Why this matters for every dog owner

Even if you do not own a greyhound, the spread of resistant hookworms means that a routine deworming may no longer work. If your dog has been treated for hookworms and a follow-up fecal test is still positive, the issue may not be reinfection — it may be resistance.

Current treatment protocols

Standard (non-resistant) hookworm infections

For routine A. caninum infections with no suspected resistance, multiple approved products are effective:

  • Fenbendazole (Panacur): 50 mg/kg PO once daily for 3 days
  • Pyrantel pamoate: single dose (included in many combination preventives)
  • Febantel + praziquantel + pyrantel (Drontal Plus): single dose
  • Monthly preventives containing milbemycin oxime, moxidectin, or selamectin provide ongoing protection

Because anthelmintics primarily target adult hookworms, treatment typically needs to be repeated at 2–3 week intervals to catch larvae that were in earlier developmental stages during the first round. Monthly preventives then provide ongoing protection against reinfection.

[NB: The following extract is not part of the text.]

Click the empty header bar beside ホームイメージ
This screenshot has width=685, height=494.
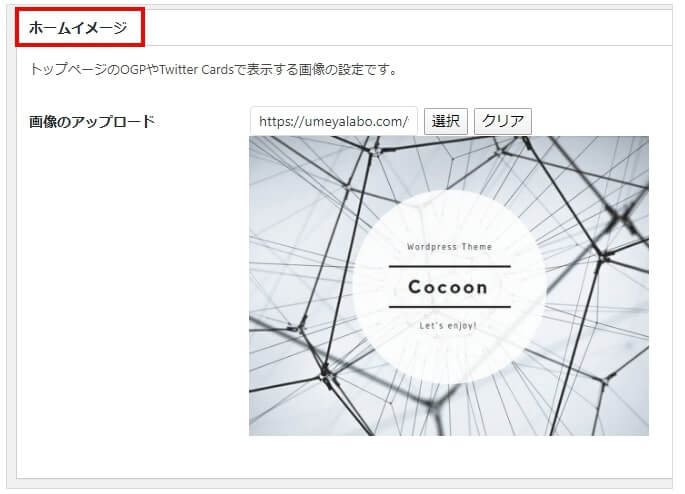[x=406, y=27]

CAPC recommends that all dogs receive year-round broad-spectrum parasite prevention.

Suspected or confirmed resistant infections

  1. Perform a quantitative fecal egg count.
  2. Treat with triple-drug combination (fenbendazole + pyrantel + moxidectin topical).
  3. Repeat fecal egg count at 14 days.
  4. If egg count reduction is less than 75%, confirm resistance and consider emodepside (off-label, in consultation with a parasitologist or infectious disease specialist).
  5. Continue environmental decontamination (prompt feces removal, cleaning concrete runs).
  6. Retest fecal at regular intervals.

Puppies

Because transmammary transmission is the primary route in puppies, deworming should begin early. CAPC and WSAVA guidelines recommend starting anthelmintic treatment at 2 weeks of age, repeating every 2 weeks until 2 weeks after weaning, then transitioning to a monthly preventive.

Zoonotic risk

Hookworms can infect humans through the same percutaneous route as dogs:

  • Cutaneous larva migrans (CLM): Larvae penetrate human skin — usually through bare feet on contaminated sand or soil — causing red, intensely itchy, serpiginous tracks. A. braziliense is the primary causative agent. Beaches and sandboxes are common exposure sites.
  • Eosinophilic enteritis: A. caninum has been identified as a cause of eosinophilic inflammation in the human gut, documented in case reports.

The zoonotic risk reinforces the importance of environmental hygiene. Picking up dog feces promptly, preventing dogs from defecating in children's play areas, and washing hands after handling soil or sand reduce transmission risk.

Fecal testing schedule: what CAPC recommends

  • Puppies: Fecal testing by centrifugal flotation at least 4 times in the first year of life.
  • Adult dogs: Fecal testing at least twice annually.
  • After any hookworm treatment: Follow-up fecal test 14 days after completing treatment to confirm clearance (or to detect resistance early).
  • Dogs with chronic GI signs: More frequent testing may be indicated.

What to ask your veterinarian

  • Was a fecal test done before deworming? Knowing the parasite and the egg count provides a baseline for evaluating treatment success.
  • Should we do a follow-up fecal test after treatment? A 14-day post-treatment fecal is the only way to confirm the drug worked.
  • Is my dog on a monthly preventive that covers hookworms? Most combination heartworm preventives also cover hookworms, but not all do.
  • My dog was treated but still has hookworms. Is it resistance? Ask about the FECRT to distinguish resistance from reinfection or larval leak.